Task to complete: Only these lines of the data below are wanted: the one with "Task: Select the 메뉴 tab", the one with "Select the Localitate", and any lines between them, each repeated exactly.

[The input]

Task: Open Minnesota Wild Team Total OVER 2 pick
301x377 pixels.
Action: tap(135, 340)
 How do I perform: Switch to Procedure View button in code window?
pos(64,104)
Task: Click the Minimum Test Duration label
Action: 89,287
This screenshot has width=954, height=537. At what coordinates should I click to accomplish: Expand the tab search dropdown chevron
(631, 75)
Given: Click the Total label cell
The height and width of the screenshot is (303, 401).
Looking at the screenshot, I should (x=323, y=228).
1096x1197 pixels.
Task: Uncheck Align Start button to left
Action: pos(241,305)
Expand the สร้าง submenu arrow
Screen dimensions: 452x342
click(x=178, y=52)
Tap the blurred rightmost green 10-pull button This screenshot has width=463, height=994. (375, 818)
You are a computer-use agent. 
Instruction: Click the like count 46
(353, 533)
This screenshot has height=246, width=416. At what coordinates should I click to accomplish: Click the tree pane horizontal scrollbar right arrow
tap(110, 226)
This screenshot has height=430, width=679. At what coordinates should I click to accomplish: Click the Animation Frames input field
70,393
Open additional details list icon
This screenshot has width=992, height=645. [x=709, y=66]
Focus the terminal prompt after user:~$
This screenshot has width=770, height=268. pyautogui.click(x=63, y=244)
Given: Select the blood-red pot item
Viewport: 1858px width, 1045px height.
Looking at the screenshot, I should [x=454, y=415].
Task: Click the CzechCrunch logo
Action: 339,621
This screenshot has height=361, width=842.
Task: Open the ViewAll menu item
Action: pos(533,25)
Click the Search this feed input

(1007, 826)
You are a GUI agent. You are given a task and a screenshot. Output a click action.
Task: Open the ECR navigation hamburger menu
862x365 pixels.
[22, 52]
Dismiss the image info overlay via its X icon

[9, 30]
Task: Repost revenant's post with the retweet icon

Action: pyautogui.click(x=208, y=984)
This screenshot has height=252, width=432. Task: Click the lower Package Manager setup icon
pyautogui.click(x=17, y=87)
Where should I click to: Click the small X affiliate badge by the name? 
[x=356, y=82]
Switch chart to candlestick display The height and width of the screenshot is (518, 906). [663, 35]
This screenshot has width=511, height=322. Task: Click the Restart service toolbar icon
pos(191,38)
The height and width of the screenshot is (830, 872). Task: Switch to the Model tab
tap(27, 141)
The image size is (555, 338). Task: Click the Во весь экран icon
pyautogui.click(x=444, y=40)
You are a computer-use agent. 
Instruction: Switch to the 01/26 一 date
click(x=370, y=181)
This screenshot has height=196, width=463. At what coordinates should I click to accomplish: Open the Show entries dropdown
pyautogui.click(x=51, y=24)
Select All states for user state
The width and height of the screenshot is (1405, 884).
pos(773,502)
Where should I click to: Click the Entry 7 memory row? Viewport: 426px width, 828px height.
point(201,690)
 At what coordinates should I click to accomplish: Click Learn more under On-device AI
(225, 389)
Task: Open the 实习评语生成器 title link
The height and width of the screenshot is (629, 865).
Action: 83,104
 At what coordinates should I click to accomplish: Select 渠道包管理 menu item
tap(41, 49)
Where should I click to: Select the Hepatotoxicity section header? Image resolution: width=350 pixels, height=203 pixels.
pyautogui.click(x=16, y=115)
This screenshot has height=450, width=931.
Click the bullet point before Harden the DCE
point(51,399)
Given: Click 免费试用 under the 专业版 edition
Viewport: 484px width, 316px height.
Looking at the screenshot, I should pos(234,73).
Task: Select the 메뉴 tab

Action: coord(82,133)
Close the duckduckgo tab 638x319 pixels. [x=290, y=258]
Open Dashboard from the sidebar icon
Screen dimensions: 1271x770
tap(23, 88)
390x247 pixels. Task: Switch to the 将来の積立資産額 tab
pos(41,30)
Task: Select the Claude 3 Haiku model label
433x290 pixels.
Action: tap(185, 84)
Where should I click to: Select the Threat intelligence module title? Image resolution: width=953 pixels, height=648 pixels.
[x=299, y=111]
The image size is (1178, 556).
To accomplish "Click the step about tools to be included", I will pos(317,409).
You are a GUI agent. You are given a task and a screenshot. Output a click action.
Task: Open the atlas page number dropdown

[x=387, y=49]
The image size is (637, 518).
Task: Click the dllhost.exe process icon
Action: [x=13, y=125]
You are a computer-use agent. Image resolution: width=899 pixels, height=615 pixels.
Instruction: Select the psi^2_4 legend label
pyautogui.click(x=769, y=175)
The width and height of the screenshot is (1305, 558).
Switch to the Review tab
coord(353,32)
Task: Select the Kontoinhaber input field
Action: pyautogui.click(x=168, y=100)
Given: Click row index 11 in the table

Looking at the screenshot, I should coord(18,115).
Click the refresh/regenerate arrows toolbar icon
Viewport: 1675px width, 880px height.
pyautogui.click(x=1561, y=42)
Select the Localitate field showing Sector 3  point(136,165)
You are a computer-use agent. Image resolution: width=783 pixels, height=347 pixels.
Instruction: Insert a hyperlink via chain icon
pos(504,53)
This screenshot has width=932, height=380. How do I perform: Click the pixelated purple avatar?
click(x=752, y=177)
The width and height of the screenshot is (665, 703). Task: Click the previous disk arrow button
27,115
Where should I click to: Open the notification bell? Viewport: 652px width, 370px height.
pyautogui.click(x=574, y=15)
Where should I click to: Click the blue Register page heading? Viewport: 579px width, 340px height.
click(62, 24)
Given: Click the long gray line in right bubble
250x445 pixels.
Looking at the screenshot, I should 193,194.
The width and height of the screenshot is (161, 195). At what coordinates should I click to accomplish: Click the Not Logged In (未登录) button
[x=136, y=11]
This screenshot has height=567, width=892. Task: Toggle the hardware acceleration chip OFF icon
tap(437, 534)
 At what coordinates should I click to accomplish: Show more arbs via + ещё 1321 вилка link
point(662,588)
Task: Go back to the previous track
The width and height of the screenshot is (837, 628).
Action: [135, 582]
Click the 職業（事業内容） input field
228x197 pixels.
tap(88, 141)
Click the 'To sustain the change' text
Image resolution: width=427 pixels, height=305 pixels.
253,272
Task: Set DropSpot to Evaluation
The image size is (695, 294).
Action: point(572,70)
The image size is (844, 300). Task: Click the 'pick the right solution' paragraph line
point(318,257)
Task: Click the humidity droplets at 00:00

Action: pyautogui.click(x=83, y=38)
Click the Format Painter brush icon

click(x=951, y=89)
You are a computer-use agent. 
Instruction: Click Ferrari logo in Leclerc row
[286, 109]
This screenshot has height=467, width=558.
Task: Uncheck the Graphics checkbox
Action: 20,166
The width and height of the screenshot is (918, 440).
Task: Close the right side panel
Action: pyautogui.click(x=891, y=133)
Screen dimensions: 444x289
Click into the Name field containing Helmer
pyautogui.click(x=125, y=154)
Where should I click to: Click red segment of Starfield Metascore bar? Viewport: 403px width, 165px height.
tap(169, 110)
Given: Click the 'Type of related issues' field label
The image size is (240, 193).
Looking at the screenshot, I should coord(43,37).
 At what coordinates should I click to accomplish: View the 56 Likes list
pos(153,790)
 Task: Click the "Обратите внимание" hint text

[/The input]

Exercise answer:
Task: Select the 메뉴 tab

Action: coord(82,133)
Close the duckduckgo tab 638x319 pixels. [x=290, y=258]
Open Dashboard from the sidebar icon
Screen dimensions: 1271x770
tap(23, 88)
390x247 pixels. Task: Switch to the 将来の積立資産額 tab
pos(41,30)
Task: Select the Claude 3 Haiku model label
433x290 pixels.
Action: tap(185, 84)
Where should I click to: Select the Threat intelligence module title? Image resolution: width=953 pixels, height=648 pixels.
[x=299, y=111]
The image size is (1178, 556).
To accomplish "Click the step about tools to be included", I will pos(317,409).
You are a GUI agent. You are given a task and a screenshot. Output a click action.
Task: Open the atlas page number dropdown

[x=387, y=49]
The image size is (637, 518).
Task: Click the dllhost.exe process icon
Action: [x=13, y=125]
You are a computer-use agent. Image resolution: width=899 pixels, height=615 pixels.
Instruction: Select the psi^2_4 legend label
pyautogui.click(x=769, y=175)
The width and height of the screenshot is (1305, 558).
Switch to the Review tab
coord(353,32)
Task: Select the Kontoinhaber input field
Action: pyautogui.click(x=168, y=100)
Given: Click row index 11 in the table

Looking at the screenshot, I should coord(18,115).
Click the refresh/regenerate arrows toolbar icon
Viewport: 1675px width, 880px height.
pyautogui.click(x=1561, y=42)
Select the Localitate field showing Sector 3  point(136,165)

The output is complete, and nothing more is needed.